** start of DATASET CONTENT **
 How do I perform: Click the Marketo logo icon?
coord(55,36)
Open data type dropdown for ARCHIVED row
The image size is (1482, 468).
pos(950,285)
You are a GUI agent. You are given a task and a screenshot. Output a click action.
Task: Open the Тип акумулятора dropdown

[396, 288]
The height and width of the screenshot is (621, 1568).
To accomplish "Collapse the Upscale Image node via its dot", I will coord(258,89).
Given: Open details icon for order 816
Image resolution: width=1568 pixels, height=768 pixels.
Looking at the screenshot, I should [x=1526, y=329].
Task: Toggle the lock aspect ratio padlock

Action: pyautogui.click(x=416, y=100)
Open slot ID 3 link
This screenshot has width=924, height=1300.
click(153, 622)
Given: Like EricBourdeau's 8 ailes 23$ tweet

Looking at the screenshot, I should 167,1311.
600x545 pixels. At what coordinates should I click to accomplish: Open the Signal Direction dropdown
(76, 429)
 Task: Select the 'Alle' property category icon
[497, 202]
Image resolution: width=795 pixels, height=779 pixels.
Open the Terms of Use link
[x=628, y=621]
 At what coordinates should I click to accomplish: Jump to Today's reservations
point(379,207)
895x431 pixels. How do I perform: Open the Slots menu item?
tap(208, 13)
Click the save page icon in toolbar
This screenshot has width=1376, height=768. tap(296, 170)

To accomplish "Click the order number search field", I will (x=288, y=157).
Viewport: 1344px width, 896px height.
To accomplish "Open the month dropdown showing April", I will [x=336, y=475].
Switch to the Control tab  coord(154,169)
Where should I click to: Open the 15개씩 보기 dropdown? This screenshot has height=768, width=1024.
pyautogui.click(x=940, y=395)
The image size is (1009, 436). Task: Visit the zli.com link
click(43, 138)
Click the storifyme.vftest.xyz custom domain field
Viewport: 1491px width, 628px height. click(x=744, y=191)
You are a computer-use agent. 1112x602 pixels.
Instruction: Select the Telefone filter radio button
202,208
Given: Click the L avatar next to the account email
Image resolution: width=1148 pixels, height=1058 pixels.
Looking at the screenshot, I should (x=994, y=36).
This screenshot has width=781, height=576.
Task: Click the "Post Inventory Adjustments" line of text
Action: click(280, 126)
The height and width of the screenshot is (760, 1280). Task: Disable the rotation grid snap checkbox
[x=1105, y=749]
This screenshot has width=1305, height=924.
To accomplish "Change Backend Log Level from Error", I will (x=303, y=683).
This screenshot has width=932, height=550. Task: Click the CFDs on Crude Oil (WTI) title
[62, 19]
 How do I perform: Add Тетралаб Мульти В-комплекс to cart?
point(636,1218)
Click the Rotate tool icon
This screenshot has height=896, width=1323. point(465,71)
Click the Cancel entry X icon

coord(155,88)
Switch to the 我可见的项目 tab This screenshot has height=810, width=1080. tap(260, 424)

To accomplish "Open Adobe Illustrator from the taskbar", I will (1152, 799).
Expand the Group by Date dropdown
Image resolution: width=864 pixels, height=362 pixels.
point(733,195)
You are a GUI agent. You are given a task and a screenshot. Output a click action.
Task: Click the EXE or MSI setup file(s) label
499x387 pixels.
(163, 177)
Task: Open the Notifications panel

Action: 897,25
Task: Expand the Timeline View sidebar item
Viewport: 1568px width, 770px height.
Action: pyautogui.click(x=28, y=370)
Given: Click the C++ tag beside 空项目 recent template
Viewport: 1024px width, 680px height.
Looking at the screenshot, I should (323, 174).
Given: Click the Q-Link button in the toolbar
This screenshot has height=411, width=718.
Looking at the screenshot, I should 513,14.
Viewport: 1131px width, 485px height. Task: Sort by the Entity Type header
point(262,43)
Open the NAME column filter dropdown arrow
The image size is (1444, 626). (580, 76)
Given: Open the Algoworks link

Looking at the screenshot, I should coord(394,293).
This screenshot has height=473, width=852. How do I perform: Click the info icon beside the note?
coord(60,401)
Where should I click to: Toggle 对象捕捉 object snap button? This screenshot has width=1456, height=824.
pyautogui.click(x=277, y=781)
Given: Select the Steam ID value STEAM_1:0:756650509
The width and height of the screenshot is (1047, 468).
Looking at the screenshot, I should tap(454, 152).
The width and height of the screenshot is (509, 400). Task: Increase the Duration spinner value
** end of DATASET CONTENT **
# WHAT TO WORK ON
Convert everything above, from the line containing "Given: Click the L" down to the line containing "Action: click(280, 126)", into a Markdown table with columns No. and Text. Number each line and leave out blank lines.

# PROBLEM SOLUTION
| No. | Text |
|---|---|
| 1 | Given: Click the L avatar next to the account email |
| 2 | Image resolution: width=1148 pixels, height=1058 pixels. |
| 3 | Looking at the screenshot, I should (x=994, y=36). |
| 4 | This screenshot has width=781, height=576. |
| 5 | Task: Click the "Post Inventory Adjustments" line of text |
| 6 | Action: click(280, 126) |